Hi all. We are trying to create a meeting room booking solution where it should be impossible to book the same meeting room on the same time. We are currently trying to achieve this by isolating this function to a webservice. One solution would be that the webservice would queue up all requests coming in and process one at a time. The combinations of using “No Concurrency” and “Run Async” does not seem to yield the right result. In a SQL server approach, I would solve this by using a stored procedure that only inserts the new booking if there are no bookings in the time slot in the database.
How to best solve this in APPFarm?
Any feedback is appreciated
Hi Yassine and thank you for your reply. The “unique” approach could work if there are consistent periods. The bookings may pass into a period, pass out of a period, pass through a period, and reside inside a period. I dont quite see how that would work with this complexity. Could you elaborate more on your idea for the solution given this?
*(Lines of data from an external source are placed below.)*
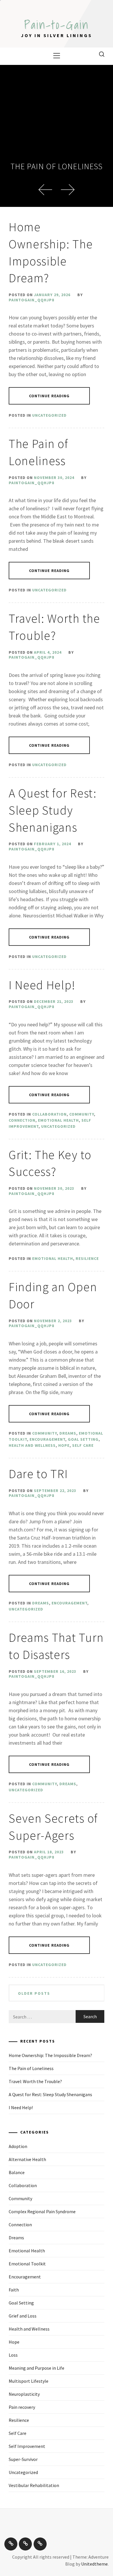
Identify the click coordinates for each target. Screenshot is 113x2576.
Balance (17, 2172)
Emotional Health (58, 1120)
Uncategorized (49, 415)
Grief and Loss (23, 2316)
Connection (22, 1120)
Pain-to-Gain (56, 24)
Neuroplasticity (24, 2394)
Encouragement (47, 1439)
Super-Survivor (23, 2459)
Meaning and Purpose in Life (36, 2368)
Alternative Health (27, 2159)
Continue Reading (49, 395)
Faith (14, 2290)
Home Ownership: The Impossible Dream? (50, 2055)
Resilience (87, 1258)
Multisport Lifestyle (28, 2381)
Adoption (18, 2146)
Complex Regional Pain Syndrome (42, 2211)
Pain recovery (22, 2407)
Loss (13, 2355)
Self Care (83, 1445)
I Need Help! (42, 984)
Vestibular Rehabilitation (34, 2485)
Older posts (34, 1993)
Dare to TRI (38, 1473)
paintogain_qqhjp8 (31, 300)
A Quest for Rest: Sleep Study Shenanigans (53, 810)
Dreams (67, 1433)
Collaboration (49, 1114)
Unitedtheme (94, 2564)
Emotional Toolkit (27, 2264)
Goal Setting (83, 1439)
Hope (64, 1445)
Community (81, 1114)
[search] (102, 53)
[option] (56, 136)
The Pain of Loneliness (56, 166)
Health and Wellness (32, 1445)
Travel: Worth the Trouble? (35, 2081)
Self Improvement (27, 2446)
Indeed, booking duration flexibility adds complexity to the solution.
This may require some compromises on your end if the easy solution is not working.
A couple of key questions:
Is it necessary to keep “Run Async” enabled?
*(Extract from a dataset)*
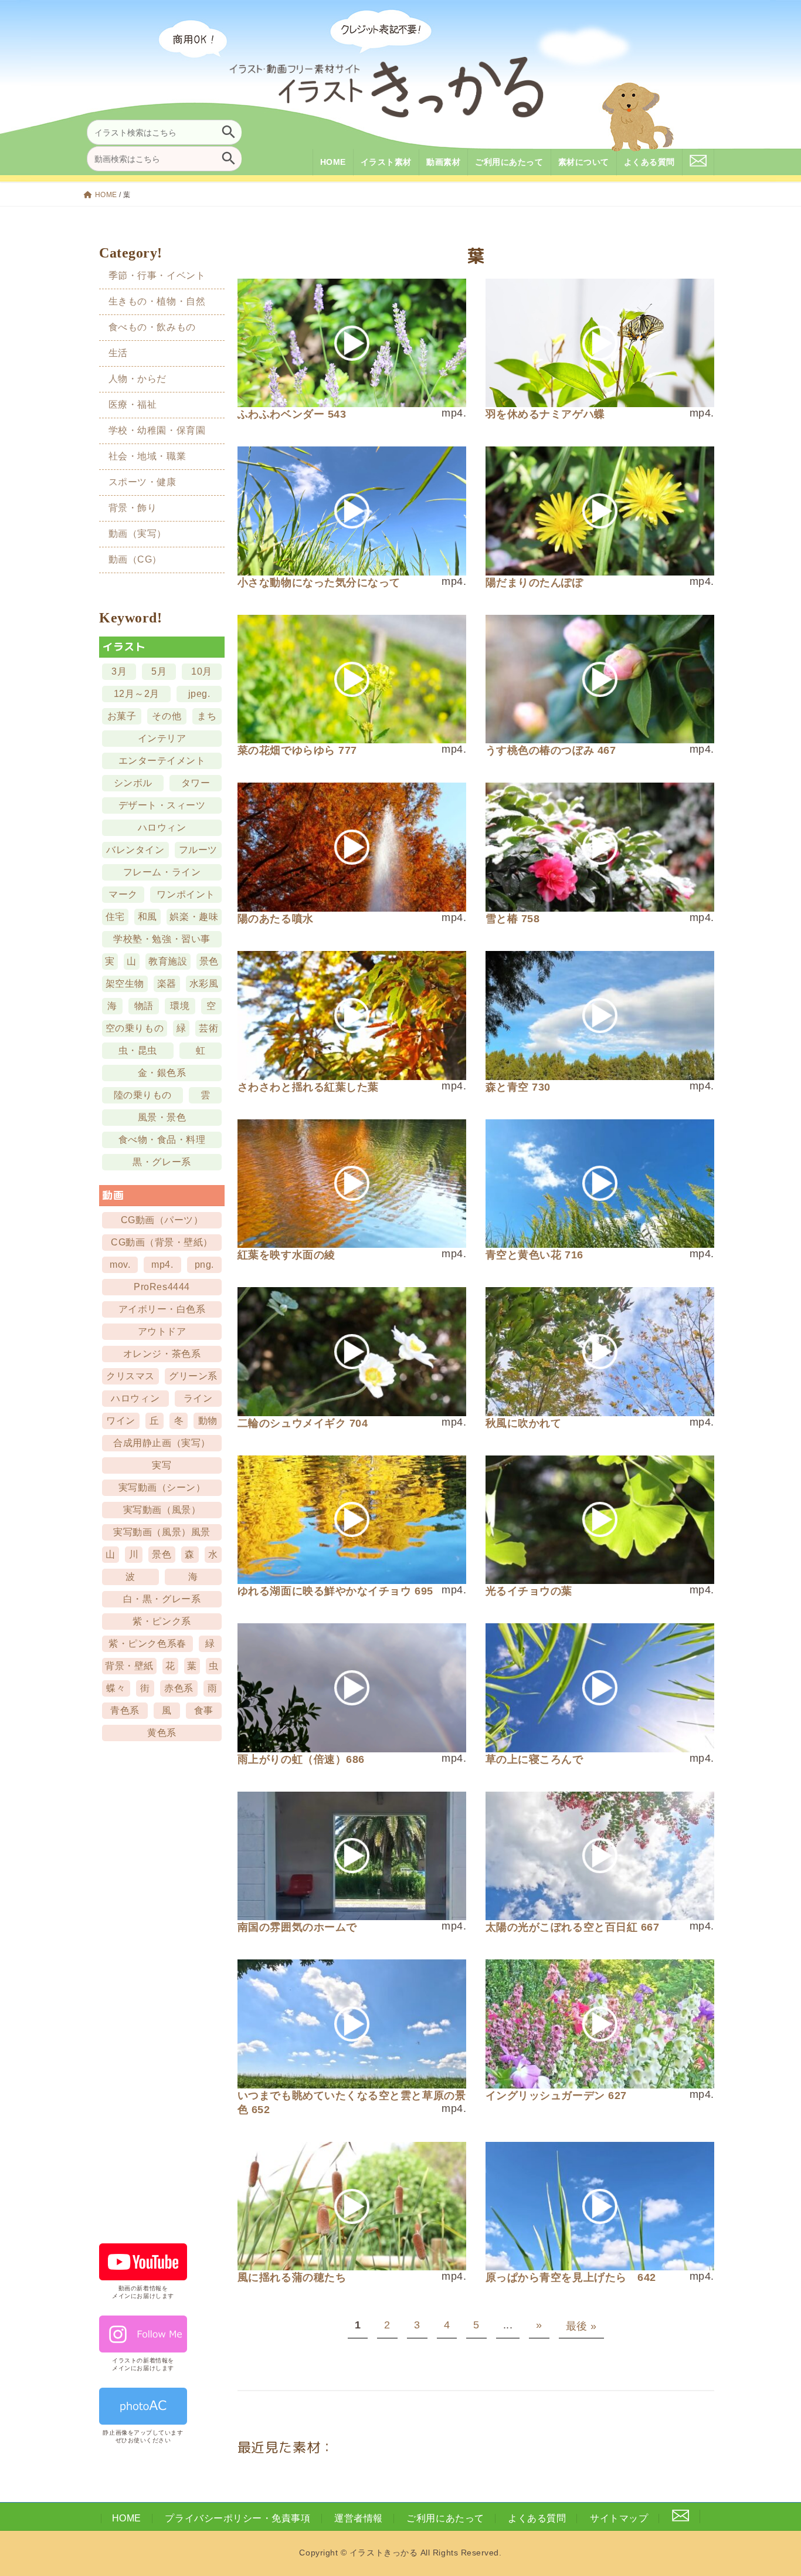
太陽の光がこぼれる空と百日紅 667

Is there a defined minimum booking time?
On top of my mind, If a minimum booking time exists, one possible approach is to split reservations into fixed intervals (you can visually adapt it for the customer to look like one block )
Since Booking 2 (A-14032025-0930) already exists, a uniqueness constraint will trigger an error.
What you must do:
Persist all three bookings together ( not seperatly).
If any of them fail due to a uniqueness constraint, Appfarm will reject the entire transaction. (you will not have Booking 1 and 3 in your DB)
Catch that error and handle it to normalize it for your customer
Other info :
it is a bit complexe to do it like this, and there is probably a better solution for that
in order for you to handle it easily, you can imagine having your uniqueness constraint in another table. for exemple
– a main DB Booking that will have all your basics info
– a linked DB Booking Slots that will contain all your slot with your constraint
In our exemple it will be
One Line in Booking
– ID 123456
– Booked By *****
– Booking Start 14/03/2025 09:00
– Booking End 14/03/2025 10:30
– Booked Room A
Have you considered building 2 endpoints, where
Endpoint 1 is “no concurrency” for internal DB consistency and then
Endpoint 2 which is not and act as the que and is the “public” booking endpoint
The 2 service can hold parallel incoming booking request with a sleep logic if concurrency error.
The 1 service has logic ensuring consistent database while the 2 act based on response from 1. I assume that this logic will not be overrun with bookings?